File No. 763.72119/841

The Ambassador in France ( Sharp) to the Secretary of State

[Telegram]

2510. Upon the convening of Parliament yesterday Mr. Painlevé, Premier of the new Ministry, in a brief speech outlined the policy of the Government. Speaking of the objects of France in the war, he said:

Dis-annexation of Alsace-Lorraine, reparation for the harm and ruin caused by the enemy, the conclusion of a peace which will not be a peace forced upon us containing the germ of future wars, but a just peace by which no people strong or weak shall be oppressed, a peace in which efficacious guarantees protect the society of nations against any aggression from one among them. Such are France’s noble objects in the war, if one may speak of war objects in the case of [Page 209] a nation which for forty-four years in spite of its open sores has done everything to save humanity from the horrors of war.

Until these objects have been attained France will continue to fight. Certainly to continue the war a day longer than necessary would be to commit the greatest crime in history but to finish it a day too soon would be to deliver up France to the most degrading servitude and material and moral misery from which nothing could ever free her.

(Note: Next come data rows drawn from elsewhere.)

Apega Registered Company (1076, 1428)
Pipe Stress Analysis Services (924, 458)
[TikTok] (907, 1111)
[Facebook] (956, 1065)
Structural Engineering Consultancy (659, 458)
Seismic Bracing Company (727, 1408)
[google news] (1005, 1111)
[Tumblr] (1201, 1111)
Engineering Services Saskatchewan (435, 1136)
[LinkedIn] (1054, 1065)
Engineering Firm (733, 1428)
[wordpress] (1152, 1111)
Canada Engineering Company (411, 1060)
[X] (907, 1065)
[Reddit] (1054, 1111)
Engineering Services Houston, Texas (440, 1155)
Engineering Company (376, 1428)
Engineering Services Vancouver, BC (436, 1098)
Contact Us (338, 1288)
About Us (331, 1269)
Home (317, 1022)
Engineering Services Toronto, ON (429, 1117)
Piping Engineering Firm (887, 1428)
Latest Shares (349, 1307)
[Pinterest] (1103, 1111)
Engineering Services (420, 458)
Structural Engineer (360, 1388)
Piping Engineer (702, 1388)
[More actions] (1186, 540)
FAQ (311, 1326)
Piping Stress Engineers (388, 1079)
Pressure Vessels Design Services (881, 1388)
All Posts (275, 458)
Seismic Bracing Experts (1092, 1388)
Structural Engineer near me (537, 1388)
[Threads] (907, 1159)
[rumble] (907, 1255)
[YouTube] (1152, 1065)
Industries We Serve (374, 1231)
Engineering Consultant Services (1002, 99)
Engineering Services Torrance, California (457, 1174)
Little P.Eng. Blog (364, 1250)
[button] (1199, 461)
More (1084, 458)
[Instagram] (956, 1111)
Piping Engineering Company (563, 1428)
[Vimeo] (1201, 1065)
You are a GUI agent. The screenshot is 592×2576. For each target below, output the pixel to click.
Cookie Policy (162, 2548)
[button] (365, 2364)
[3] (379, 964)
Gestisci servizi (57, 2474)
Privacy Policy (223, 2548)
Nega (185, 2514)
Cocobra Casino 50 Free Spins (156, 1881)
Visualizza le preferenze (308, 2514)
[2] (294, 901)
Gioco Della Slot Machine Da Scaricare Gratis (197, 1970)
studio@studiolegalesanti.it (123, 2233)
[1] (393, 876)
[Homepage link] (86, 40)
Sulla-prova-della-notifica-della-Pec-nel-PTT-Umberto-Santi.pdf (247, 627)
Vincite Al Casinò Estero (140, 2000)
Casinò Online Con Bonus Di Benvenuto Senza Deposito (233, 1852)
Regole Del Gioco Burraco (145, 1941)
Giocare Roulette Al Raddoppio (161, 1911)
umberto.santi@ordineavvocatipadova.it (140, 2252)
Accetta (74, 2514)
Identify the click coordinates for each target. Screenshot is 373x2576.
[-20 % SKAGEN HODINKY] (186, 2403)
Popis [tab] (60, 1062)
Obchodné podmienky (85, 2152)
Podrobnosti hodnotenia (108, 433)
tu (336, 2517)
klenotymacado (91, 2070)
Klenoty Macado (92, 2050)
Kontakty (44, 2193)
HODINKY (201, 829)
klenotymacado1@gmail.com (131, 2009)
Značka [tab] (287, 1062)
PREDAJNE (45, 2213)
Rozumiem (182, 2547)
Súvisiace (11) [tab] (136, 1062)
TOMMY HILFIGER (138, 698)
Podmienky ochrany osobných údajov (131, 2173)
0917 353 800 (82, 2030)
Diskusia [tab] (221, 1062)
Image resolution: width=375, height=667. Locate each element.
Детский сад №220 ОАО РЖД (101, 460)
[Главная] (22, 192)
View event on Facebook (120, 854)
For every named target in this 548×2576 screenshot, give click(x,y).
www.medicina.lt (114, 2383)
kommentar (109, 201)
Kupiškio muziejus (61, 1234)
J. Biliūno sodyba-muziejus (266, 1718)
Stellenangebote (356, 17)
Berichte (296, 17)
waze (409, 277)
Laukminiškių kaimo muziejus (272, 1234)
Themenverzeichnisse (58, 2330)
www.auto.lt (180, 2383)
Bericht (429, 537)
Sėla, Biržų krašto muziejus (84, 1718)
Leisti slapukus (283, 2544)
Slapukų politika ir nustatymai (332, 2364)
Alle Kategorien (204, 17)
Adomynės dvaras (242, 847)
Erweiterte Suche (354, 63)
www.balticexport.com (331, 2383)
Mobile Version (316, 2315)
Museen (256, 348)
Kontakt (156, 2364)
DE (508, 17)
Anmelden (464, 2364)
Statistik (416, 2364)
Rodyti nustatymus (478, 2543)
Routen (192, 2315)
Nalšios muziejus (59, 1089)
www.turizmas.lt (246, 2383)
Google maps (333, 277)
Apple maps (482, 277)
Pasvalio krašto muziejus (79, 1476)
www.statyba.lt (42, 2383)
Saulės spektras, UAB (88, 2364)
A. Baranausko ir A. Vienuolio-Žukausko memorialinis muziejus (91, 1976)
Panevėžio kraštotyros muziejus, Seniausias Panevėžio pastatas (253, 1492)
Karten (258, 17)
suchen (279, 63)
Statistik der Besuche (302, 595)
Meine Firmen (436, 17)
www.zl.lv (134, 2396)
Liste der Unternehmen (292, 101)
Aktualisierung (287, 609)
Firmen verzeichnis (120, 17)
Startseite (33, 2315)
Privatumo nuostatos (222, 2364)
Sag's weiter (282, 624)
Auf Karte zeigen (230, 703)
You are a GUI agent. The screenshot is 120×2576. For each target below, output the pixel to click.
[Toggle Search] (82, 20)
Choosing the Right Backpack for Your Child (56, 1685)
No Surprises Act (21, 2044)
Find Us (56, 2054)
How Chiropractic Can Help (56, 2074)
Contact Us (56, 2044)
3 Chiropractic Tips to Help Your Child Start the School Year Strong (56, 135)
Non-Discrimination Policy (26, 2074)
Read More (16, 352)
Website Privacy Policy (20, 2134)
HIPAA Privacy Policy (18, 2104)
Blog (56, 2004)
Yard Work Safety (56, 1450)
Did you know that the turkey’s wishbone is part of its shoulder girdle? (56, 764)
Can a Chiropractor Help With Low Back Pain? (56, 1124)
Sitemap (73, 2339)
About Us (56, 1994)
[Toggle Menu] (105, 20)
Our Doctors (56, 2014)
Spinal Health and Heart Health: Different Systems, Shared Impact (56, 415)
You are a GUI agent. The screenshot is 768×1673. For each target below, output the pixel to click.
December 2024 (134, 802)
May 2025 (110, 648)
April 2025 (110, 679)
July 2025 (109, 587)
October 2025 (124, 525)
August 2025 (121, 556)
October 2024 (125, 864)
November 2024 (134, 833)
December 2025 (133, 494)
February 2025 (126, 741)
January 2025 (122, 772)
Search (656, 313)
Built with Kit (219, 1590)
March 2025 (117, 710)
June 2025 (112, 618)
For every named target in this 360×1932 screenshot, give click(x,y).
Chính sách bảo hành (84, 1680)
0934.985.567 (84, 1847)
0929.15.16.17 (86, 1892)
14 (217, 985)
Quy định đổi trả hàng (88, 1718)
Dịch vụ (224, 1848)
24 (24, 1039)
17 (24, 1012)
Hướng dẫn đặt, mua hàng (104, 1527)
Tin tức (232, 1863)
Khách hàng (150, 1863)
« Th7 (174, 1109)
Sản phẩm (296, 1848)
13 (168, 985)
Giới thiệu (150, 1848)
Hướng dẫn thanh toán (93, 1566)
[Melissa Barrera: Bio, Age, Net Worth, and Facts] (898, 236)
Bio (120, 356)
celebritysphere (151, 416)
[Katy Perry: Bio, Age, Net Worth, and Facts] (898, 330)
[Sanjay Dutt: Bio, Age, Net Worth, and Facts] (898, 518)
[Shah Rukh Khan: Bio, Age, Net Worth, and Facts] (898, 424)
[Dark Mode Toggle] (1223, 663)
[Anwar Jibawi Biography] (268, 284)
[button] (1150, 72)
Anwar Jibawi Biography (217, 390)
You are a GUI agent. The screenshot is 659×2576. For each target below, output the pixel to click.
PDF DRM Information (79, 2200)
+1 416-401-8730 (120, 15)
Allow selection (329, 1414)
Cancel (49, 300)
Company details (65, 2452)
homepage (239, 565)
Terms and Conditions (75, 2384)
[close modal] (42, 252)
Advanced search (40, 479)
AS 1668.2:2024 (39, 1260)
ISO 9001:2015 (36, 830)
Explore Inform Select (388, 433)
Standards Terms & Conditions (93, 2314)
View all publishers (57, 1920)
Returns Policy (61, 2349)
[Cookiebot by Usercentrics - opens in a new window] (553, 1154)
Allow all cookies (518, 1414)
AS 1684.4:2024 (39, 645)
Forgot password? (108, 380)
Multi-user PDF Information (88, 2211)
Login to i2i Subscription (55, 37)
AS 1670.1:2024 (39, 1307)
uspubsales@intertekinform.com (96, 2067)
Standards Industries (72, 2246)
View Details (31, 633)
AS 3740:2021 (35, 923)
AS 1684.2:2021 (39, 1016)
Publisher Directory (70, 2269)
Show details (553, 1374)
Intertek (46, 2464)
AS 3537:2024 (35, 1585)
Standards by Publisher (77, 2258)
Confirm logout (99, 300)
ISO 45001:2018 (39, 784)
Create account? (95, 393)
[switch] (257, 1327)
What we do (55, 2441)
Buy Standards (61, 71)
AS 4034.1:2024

The Premier expressed a hope that the institution of the republican government in Russia would result in the reestablishment of union and discipline. He referred in terms expressing great satisfaction to the recent victories of Italy and of the French and English on the western front, adding that on the eastern plains of France the American contingent are training fraternally with the French troops.

In view of the recent scandal growing out of the enemy’s efforts to undermine the national morale by insidious propaganda, invoking charges of corruption after failing to obtain supremacy on the battlefield, his declaration that they who placed themselves in the attitude of accomplices of that enemy would be punished to the full extent of the law, excited much interest.

His remarks were warmly applauded, the Socialists though not represented in the present Cabinet, giving their approbation as heartily as the followers of the other parties. The entire Parisian press join in approving the attitude of the new Ministry upon all policies affecting the war as expressed by Mr. Painlevé.